**Actions to take**
(A) Please rewrite the n-gram tutorial starting with "With 9 training" and going on through "the bigram model.", putting "dataset" in place of "corpus".
(B) According to the n-gram tutorial, what do trigrams suffer from when data is limited?

**Article**
*****

With 9 training sentences, we have a small but workable corpus. The vocabulary of about 20 tokens is typical for such toy examples. Notice how higher-order models have more unique n-grams: the trigram model distinguishes more context patterns than the bigram model.

Now let's evaluate these models on held-out test data.

In[17]:
Code
# Test sentences (some seen, some novel)
test_sentences = [
    "the cat sat on the mat".split(),  # Seen in training
    "the dog chased the bird".split(),  # Partially novel
    "a bird flew over the mat".split(),  # More novel combinations
    "the cat and the dog played".split(),  # Novel structure
]

# Calculate perplexity for each model
results = []
for n, model in models.items():
    pp = model.perplexity(test_sentences)
    results.append((n, pp))
Out[18]:
Console
Perplexity on Test Set:
----------------------------------------
       Model      Perplexity    Bits/Word
----------------------------------------
1-gram                 17.72         4.15
2-gram                  5.09         2.35
3-gram                  6.34         2.66

The results reveal a common pattern: higher-order models achieve lower perplexity when they have enough training data. The bigram model outperforms the unigram model because it captures local word dependencies (like "the cat" being more likely than "the xylophone"). The trigram model may or may not improve further depending on corpus size. With limited data, trigrams suffer from sparsity.

Per-Sentence Perplexity Analysis

Aggregate perplexity hides important details. Let's examine how perplexity varies across individual sentences.

In[19]:
Code
def sentence_perplexity(model, tokens):
    """Calculate perplexity for a single sentence."""
    padded = ["<s>"] * (model.n - 1) + tokens + ["</s>"]

    total_log_prob = 0.0
    num_tokens = 0

    for i in range(model.n - 1, len(padded)):
        context = tuple(padded[i - model.n + 1 : i])
        word = padded[i]
        total_log_prob += model.log_prob(word, context)

*****

**Extracted data**

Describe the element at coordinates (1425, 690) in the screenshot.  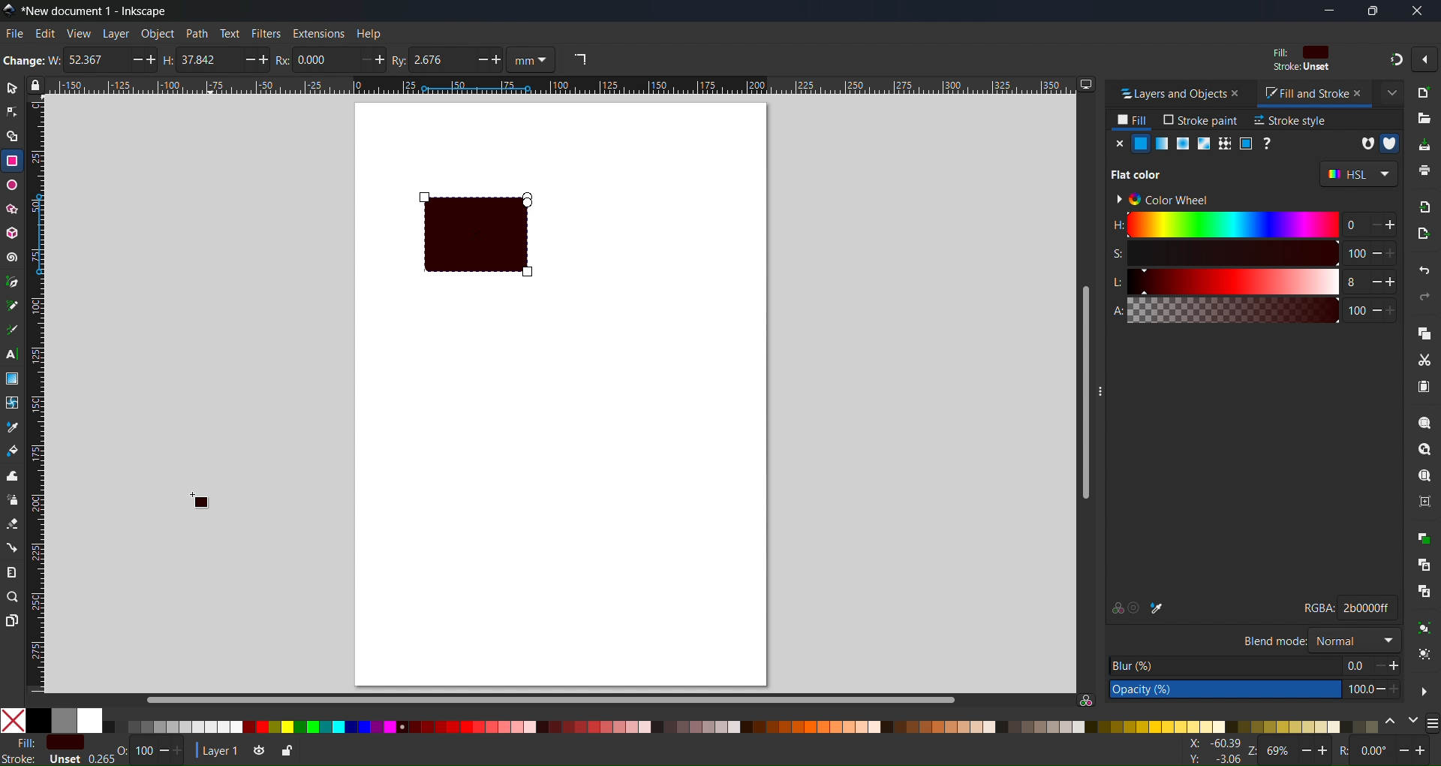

*****

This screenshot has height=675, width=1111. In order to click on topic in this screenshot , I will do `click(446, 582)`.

*****

**Task-by-task solutions**
(A)
With 9 training sentences, we have a small but workable dataset. The vocabulary of about 20 tokens is typical for such toy examples. Notice how higher-order models have more unique n-grams: the trigram model distinguishes more context patterns than the bigram model.

(B) Sparsity.